How to Automatically Create Relevant Articles


Speaker:Laura Dietz (UNH)

Date and Time: 11am CT, April 2, Friday

Abstract:

A long-term vision is to develop algorithms that automatically, and in a query-driven manner, retrieve materials from the Web and compose comprehensive articles that are akin to Wikipedia articles. Especially for information needs, where the user has very little prior knowledge, the web search paradigm of ten blue hyperlinks is not sufficient. Instead, the goal is to recycle Web materials with the help of Knowlegde graphs to produce a comprehensive overview. While natural language generation methods like GPT-3 dominate the news, a deeper question is how to identify relevant content, what concepts are important to discuss, and how identify and organize relevant subtopics. I will present the latest findings on the way towards developing retrieve-extract-and-generate information systems.

Bio:

Laura Dietz is an Assistant Professor at the University of New Hampshire, where she leads the lab for text retrieval, extraction, machine learning and analytics (TREMA). She organizes a tutorial/workshop series on Utilizing Knowledge Graphs in Text-centric Retrieval (KG4IR) and coordinates the TREC Complex Answer Retrieval Track.

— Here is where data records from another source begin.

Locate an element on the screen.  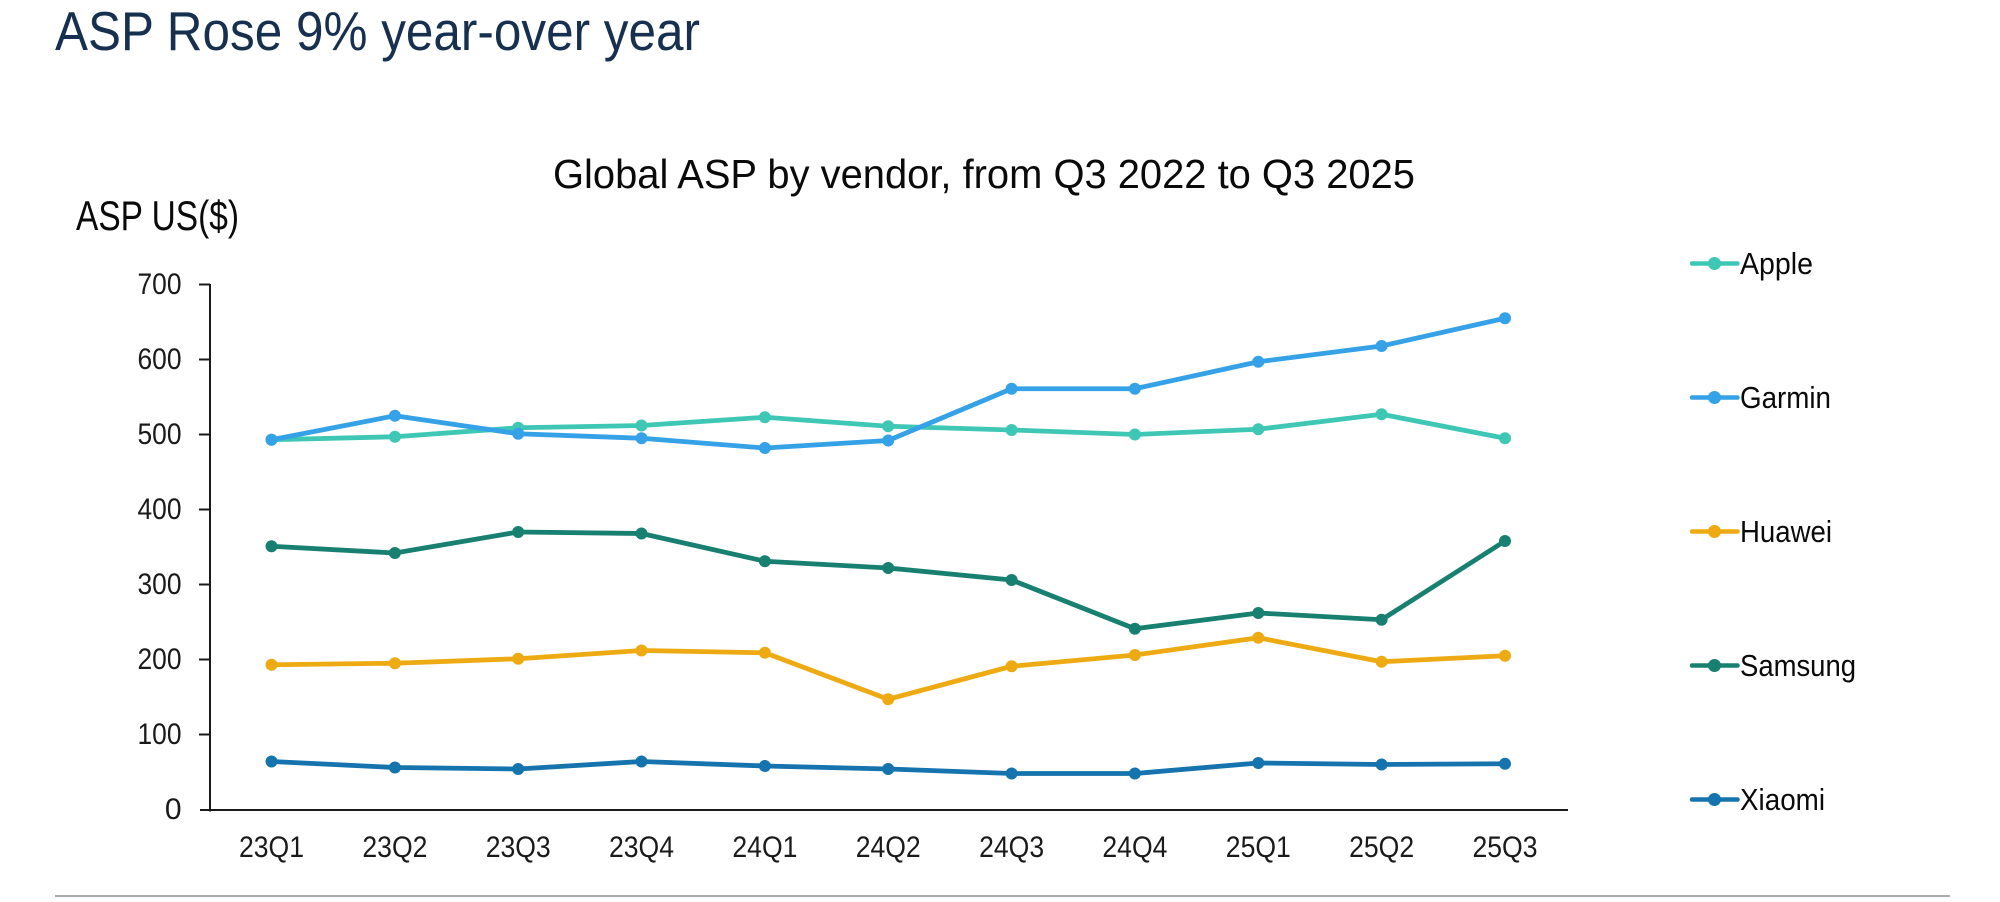
svg-text: 24Q1 is located at coordinates (764, 848).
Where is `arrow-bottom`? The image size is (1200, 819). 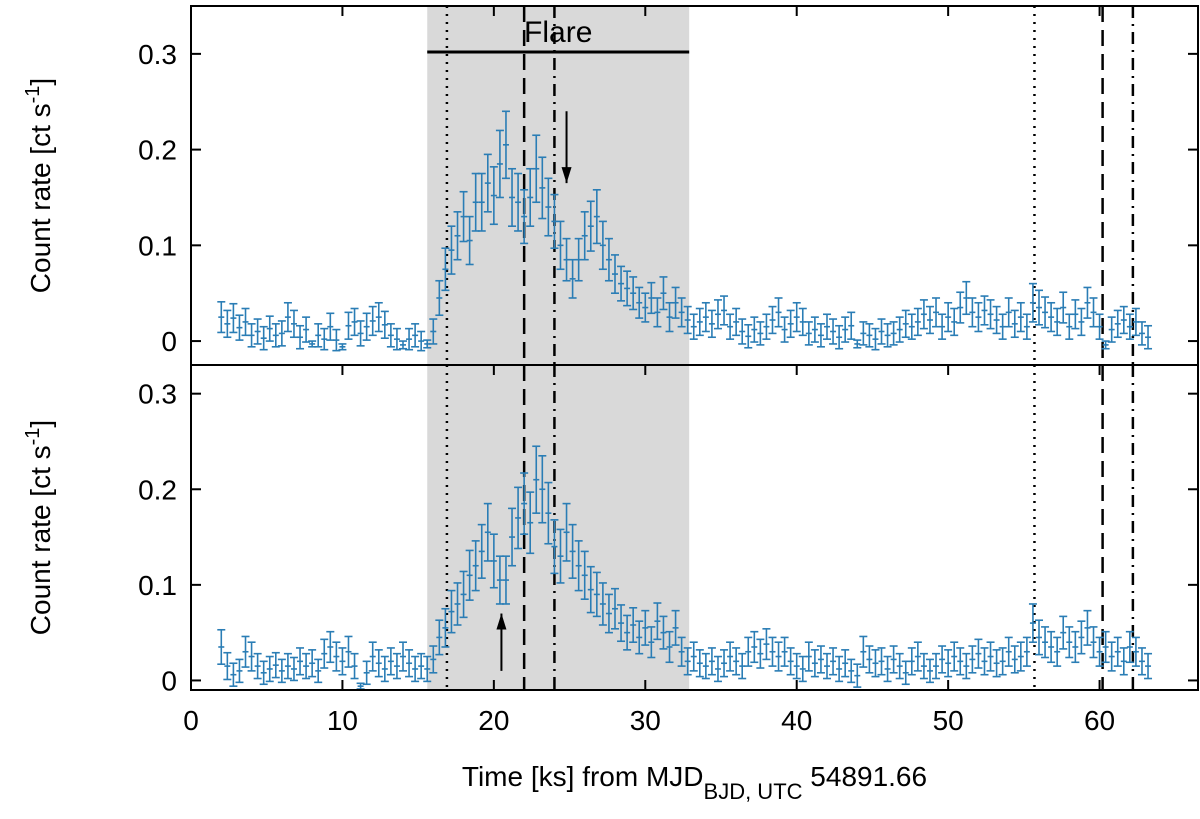
arrow-bottom is located at coordinates (502, 642).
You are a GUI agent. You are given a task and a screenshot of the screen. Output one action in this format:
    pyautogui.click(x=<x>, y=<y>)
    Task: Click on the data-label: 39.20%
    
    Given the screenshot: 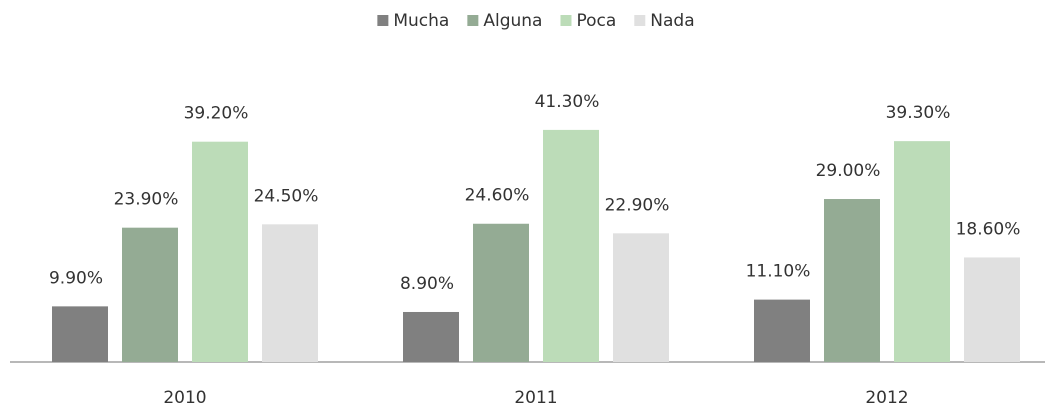 What is the action you would take?
    pyautogui.click(x=216, y=114)
    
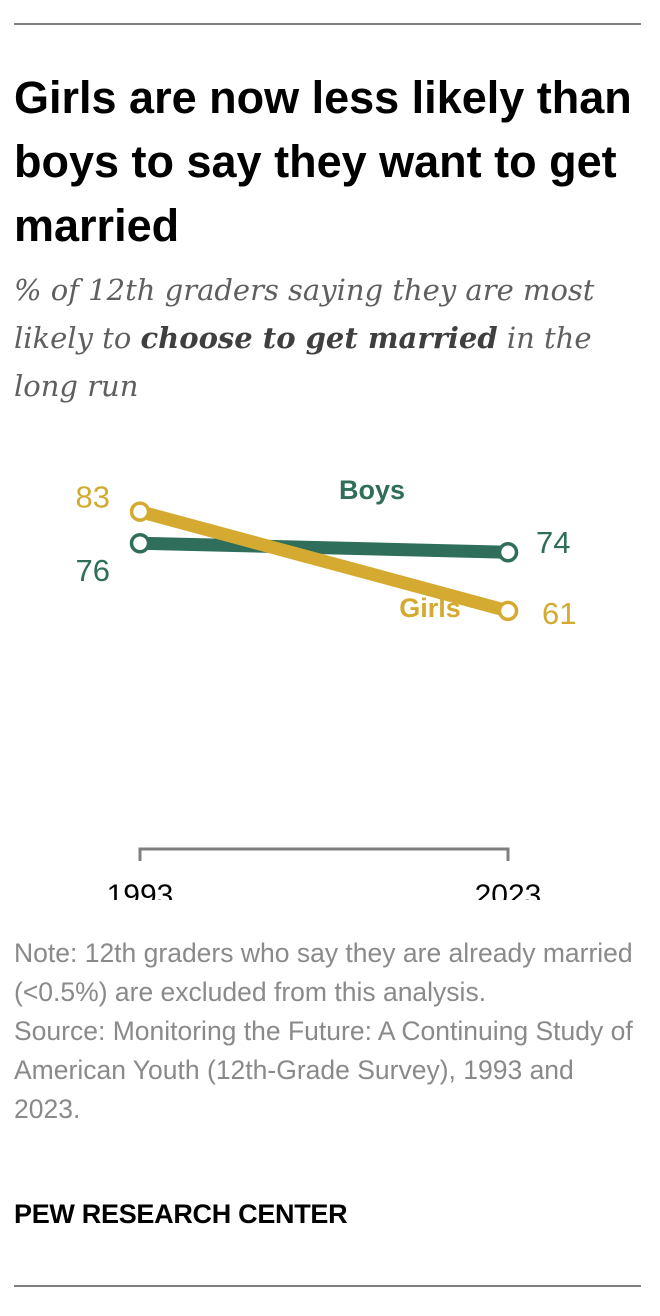 The width and height of the screenshot is (660, 1316). What do you see at coordinates (559, 614) in the screenshot?
I see `girls-label-2023: 61` at bounding box center [559, 614].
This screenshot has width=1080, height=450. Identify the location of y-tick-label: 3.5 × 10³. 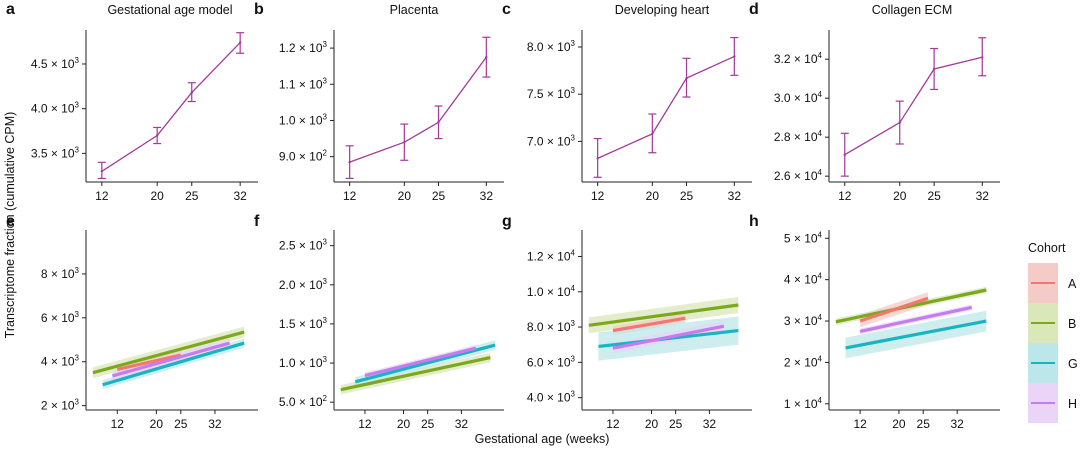
(56, 152).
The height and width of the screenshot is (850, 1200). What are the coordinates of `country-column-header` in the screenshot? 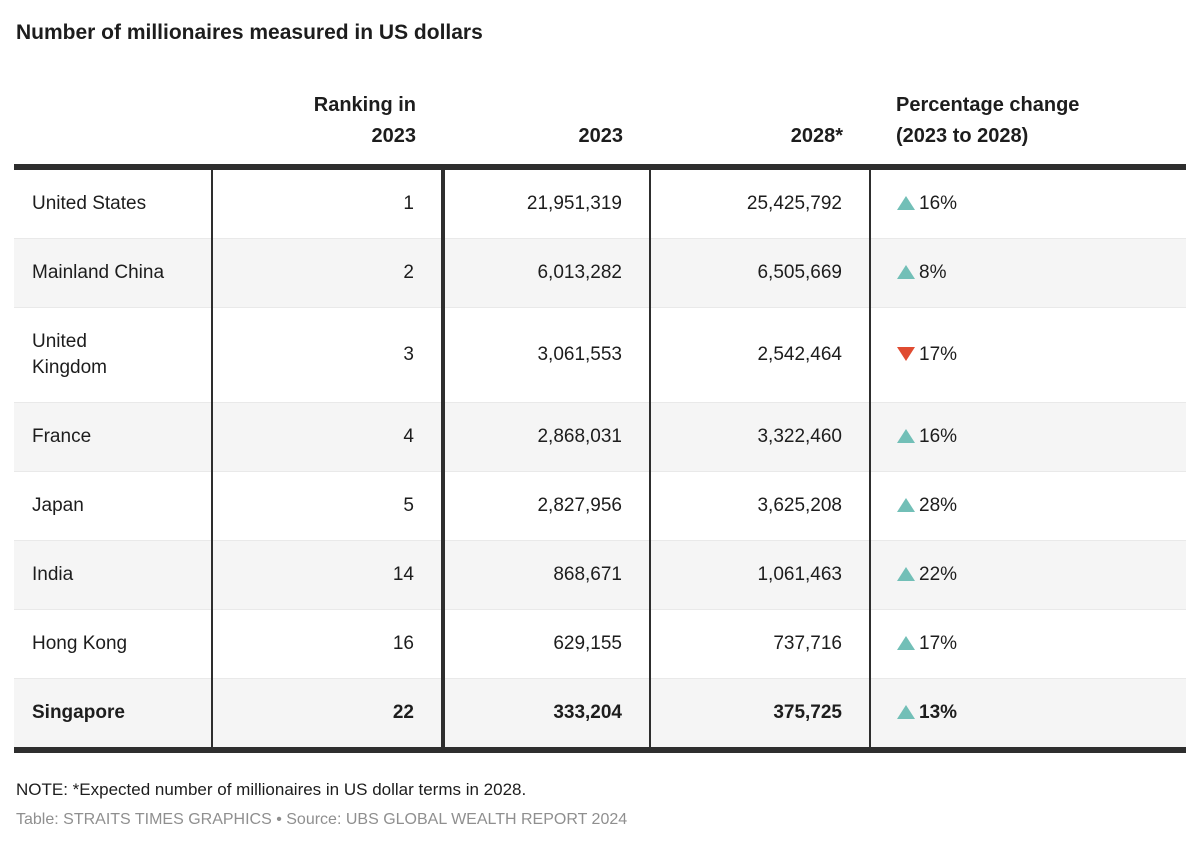 It's located at (113, 130).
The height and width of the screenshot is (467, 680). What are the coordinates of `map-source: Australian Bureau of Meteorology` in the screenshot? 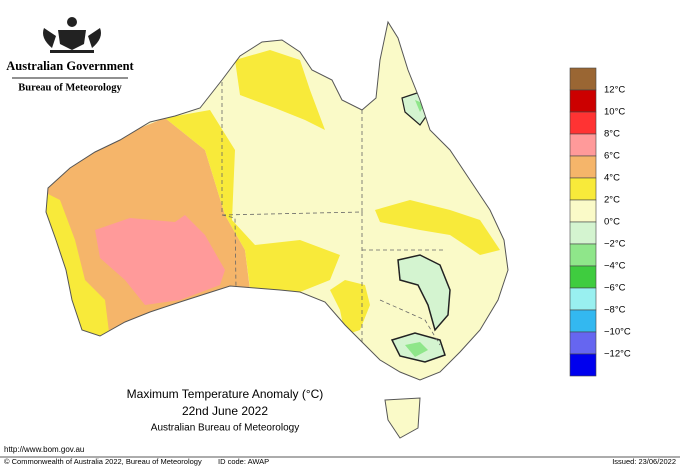 It's located at (225, 428).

She received an NSF CAREER Award for utilizing fine-grained knowledge annotations in text understanding and retrieval. Previously, she was a research scientist at the Data and Web Science Group at Mannheim University and the Center for Intelligent Information Retrieval (CIIR) at UMass Amherst. She obtained her doctoral degree with a thesis on topic models for networked data from Max Planck Institute for Informatics.